Work required>
Your task is to restate word for word the lines in the material below, from the one with "Given: Open the Build menu" up to and including the one with "Given: Click the shovon@fedora:~ window title". Do not carry over the pictures.

*** Opening of Dataset records ***

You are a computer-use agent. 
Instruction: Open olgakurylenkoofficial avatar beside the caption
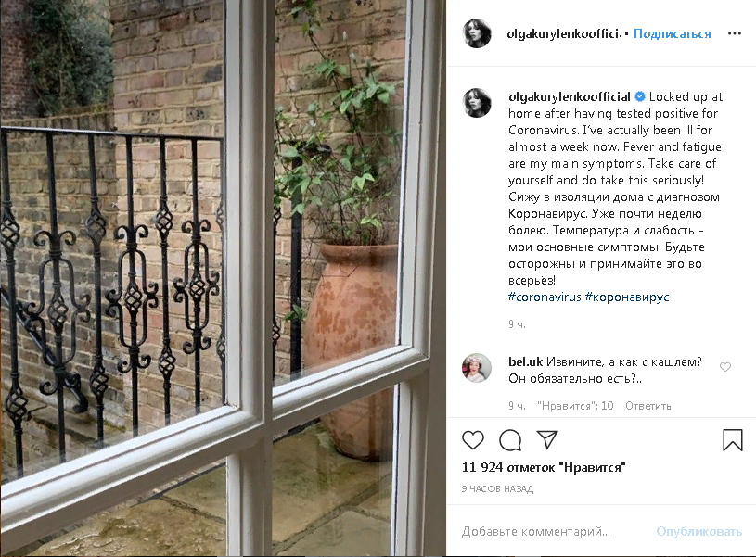click(x=477, y=103)
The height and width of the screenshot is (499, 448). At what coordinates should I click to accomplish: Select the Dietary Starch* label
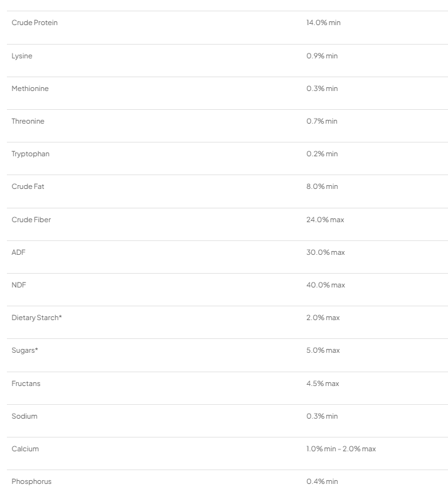36,318
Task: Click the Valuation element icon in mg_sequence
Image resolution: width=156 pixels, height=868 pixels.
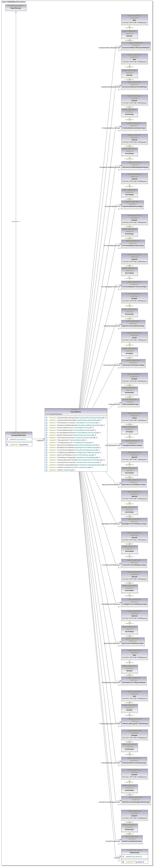Action: [46, 470]
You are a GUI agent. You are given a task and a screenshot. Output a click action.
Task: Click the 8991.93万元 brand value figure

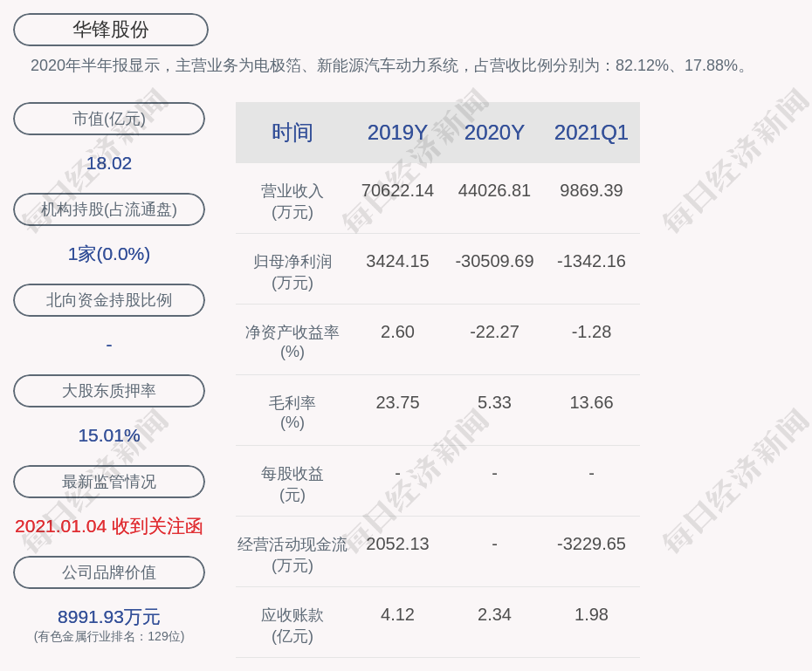(x=109, y=617)
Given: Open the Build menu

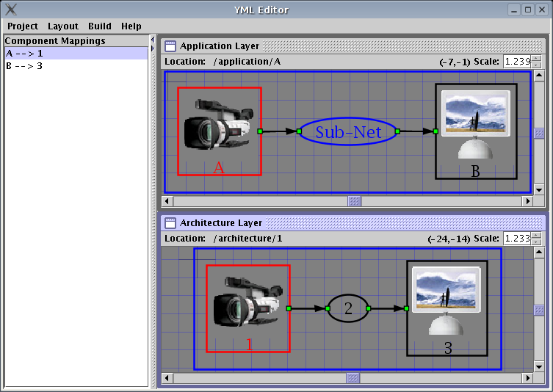Looking at the screenshot, I should pos(100,26).
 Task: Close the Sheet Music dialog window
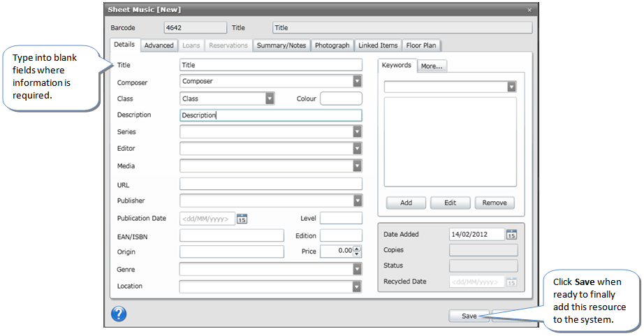tap(529, 10)
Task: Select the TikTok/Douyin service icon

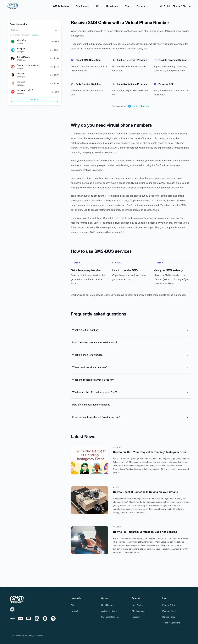Action: (13, 59)
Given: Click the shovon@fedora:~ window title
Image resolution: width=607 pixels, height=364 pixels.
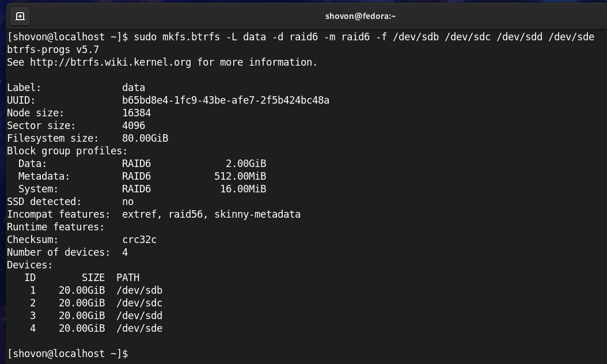Looking at the screenshot, I should pos(361,16).
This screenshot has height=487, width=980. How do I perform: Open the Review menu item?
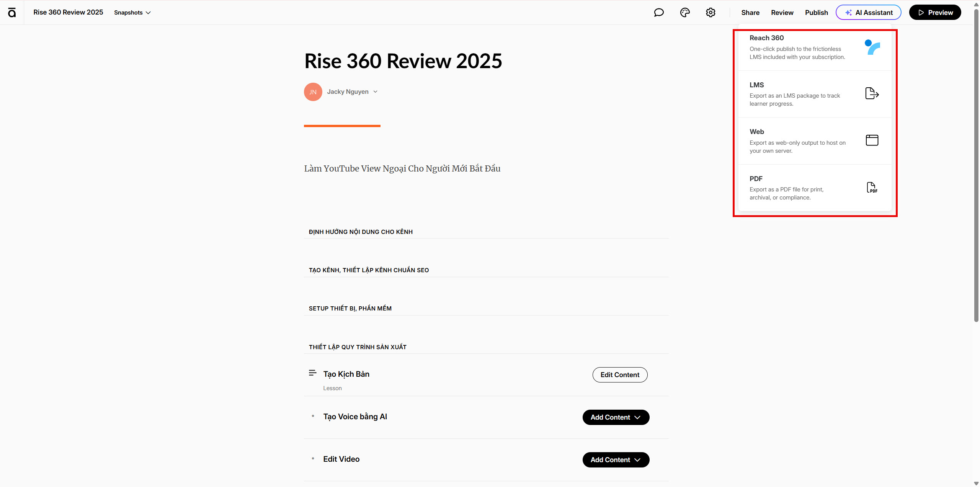pyautogui.click(x=782, y=13)
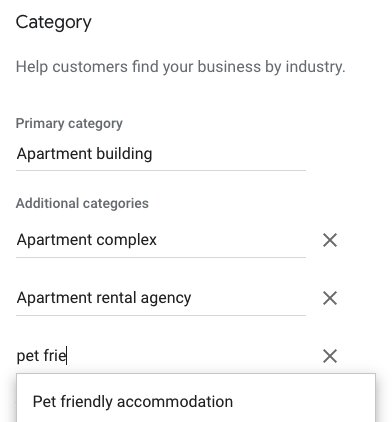The width and height of the screenshot is (392, 422).
Task: Focus the Apartment complex category field
Action: tap(161, 240)
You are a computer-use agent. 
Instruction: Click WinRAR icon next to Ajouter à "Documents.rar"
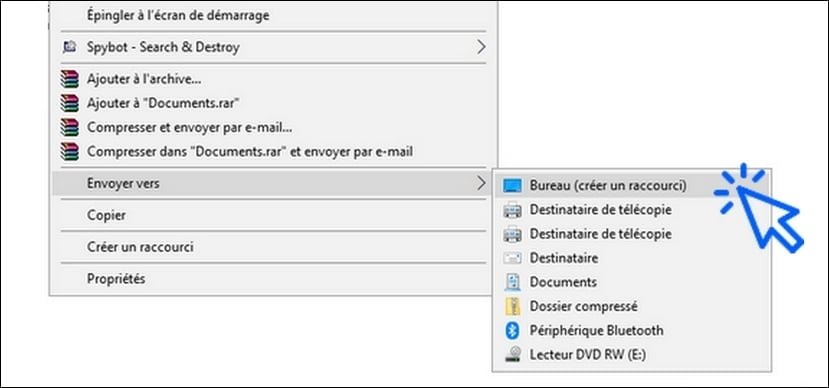click(69, 103)
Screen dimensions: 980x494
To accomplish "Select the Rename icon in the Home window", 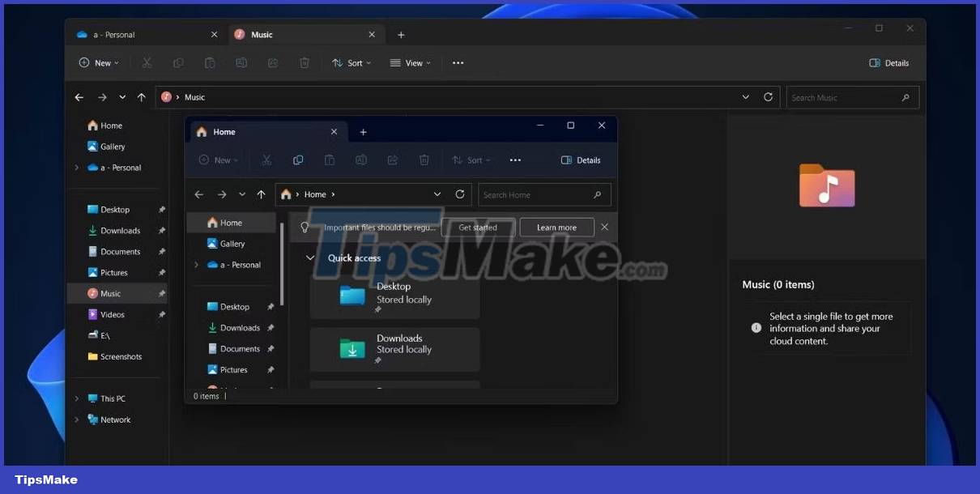I will point(361,160).
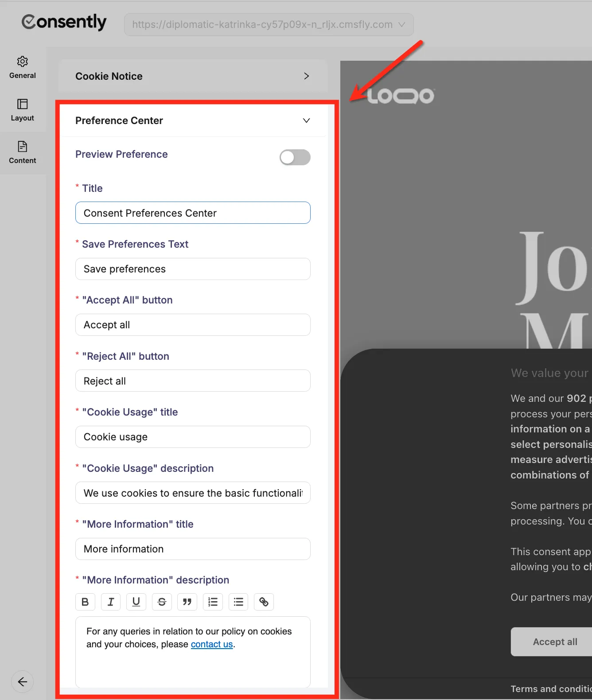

*** Close of Dataset records ***

Result of this task>
Given: Open the Build menu

Looking at the screenshot, I should pos(100,26).
 Task: Close the Sheet Music dialog window
tap(529, 10)
Task: Select the TikTok/Douyin service icon

Action: (13, 59)
Given: Click the shovon@fedora:~ window title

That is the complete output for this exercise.